Sea ello lo que fuere, España, entonces, demostró que era a un tiempo el último baluarte de la Cristiandad y la reserva espiritual de Occidente. El Papa bendijo a los soldados de Franco que se habían “impuesto la difícil y peligrosa tarea de defender y restaurar los derechos y el honor de Dios y de la Religión” y la “Carta colectiva del Episcopado español”, de 1.937, que luego de reconocer como Cruzada la guerra española, la definía como una “guerra de la civilización cristiana contra la barbarie”

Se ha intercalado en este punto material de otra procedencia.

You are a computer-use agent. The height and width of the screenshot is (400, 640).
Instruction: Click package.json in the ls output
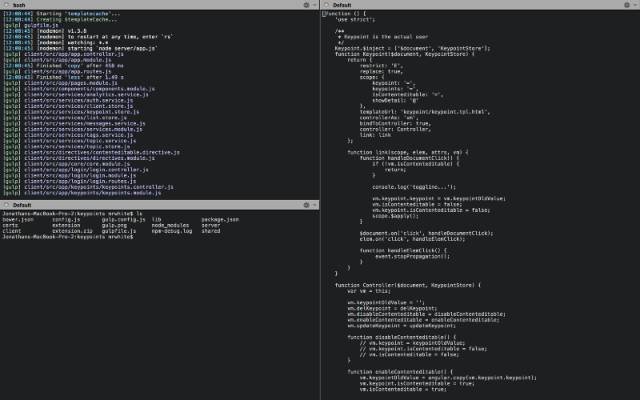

¡Qué bien reflejó el sentido de la Cruzada José Ortega Morejón, en sus versos:

“La antigua saña despiadada quiere

hundir la fe con sangre en nuestro suelo,

pero el mártir perdona a quien le hiere

y dice al mundo y lo repite el cielo;

a mí me matarás, más Dios no muere”

¡Qué bien lo reflejó, igualmente, José María Pemán denunciando que “una mano secreta, desde la noche oscura, ha ordenado una siega satánica de cruces”!

Para combatir en la “más santas de las guerras”, como dice el escritor argentino Ignacio Anzoátegui, a la Cruzada por la Fe vinieron nuestros hermanos de más allá de las fronteras. Qué emocionante lo que Ion Mota, voluntario rumano, escribía a los suyos desde el frente de Majadahonda: “cuando una mente diabólica se levanta para arrojar a Cristo del mundo, los hombres de cualquier nación, tienen que alzarse en defensa de la Cruz. He comprendido el deber de mi vida. He amado a Cristo y he marchado feliz a la muerte por El”.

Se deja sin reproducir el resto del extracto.